Personal information
- Full name: Wayne Clifford Schimmelbusch
- Nickname: Schimmel
- Born: 19 January 1953 (age 73)
- Original team: Brunswick (VFA)
- Height: 179 cm (5 ft 10 in)
- Weight: 74 kg (163 lb)
- Position: Midfielder/half back/half forward

Playing career^{1}
- Years: Club / Games (Goals)
- 1971-1972: Brunswick / 28 (65)
- 1973-1987: North Melbourne / 306 (354)
- Total:  / 334 (419)

Coaching career
- Years: Club / Games (W–L–D)
- 1990–1992: North Melbourne / 66 (31–35–0)
- ^{1} Playing statistics correct to the end of 1987.

Career highlights
- North Melbourne captain 1979-1987; North Melbourne club leading goalkicker 1976; North Melbourne premierships 1975, 1977; Victorian representative (7 games, 12 goals);

= Wayne Schimmelbusch =

Australian rules footballer

Wayne Schimmelbusch (born 19 January 1953) is a former Australian rules footballer in the (then) Victorian Football League (VFL).

Schimmelbusch played in 306 games, including 29 finals games, for the North Melbourne Football Club, which was then a club games played record. He was recruited in 1973 from the Brunswick Football Club in the Victorian Football Association (VFA), where he won the J. J. Field Trophy as the VFA second division's best and fairest in 1972. His retirement in 1987 was forced due to a serious knee injury sustained during a match against the Sydney Swans.

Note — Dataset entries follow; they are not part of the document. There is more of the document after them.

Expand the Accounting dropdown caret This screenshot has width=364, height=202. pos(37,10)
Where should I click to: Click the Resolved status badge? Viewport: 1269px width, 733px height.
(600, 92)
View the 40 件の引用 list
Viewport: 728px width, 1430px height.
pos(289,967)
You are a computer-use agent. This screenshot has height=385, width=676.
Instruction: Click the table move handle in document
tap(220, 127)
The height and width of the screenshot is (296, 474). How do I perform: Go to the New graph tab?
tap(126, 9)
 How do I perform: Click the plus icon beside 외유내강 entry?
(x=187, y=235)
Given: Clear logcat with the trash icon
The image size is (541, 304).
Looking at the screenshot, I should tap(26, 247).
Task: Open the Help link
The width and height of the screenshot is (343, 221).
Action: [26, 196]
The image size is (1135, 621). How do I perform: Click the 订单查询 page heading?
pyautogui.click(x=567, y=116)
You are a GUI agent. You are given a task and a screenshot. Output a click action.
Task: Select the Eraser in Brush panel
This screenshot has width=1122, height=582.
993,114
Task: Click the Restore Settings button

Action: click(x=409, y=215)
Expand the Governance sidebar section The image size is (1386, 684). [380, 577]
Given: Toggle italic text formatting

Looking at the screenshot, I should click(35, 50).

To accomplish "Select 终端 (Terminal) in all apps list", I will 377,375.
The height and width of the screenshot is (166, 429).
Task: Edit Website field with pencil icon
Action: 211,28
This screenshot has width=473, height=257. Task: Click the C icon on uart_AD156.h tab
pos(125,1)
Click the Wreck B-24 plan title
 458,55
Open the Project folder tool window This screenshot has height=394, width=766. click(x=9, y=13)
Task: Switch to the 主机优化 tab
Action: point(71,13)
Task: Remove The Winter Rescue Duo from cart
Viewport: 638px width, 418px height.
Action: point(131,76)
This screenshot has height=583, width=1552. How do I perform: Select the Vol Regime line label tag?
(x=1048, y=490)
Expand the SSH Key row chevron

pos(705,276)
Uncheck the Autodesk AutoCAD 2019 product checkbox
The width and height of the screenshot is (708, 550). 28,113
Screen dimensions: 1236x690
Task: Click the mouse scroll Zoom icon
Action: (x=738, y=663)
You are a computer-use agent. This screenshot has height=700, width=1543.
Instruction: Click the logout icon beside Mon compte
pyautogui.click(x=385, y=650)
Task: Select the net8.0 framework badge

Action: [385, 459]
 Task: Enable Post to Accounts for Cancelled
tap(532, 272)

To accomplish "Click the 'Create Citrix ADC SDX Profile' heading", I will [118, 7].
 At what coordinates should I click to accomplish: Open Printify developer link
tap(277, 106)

Schimmelbusch was appointed coach of the North Melbourne Football Club in 1990. The team did not perform well; and, in the 1993 pre-season, after a 147-point loss to Adelaide, Schimmelbusch was sacked and replaced by Denis Pagan, who had previously coached North Melbourne's under-19 and Essendon Football Club's reserves teams.

Schimmelbusch's brother Daryl also played for the North Melbourne Football Club.

Schimmelbusch was inducted into the Australian Football Hall of Fame in 1997 and named in the North Melbourne "Team of the Century" (half-forward flank) in 2001.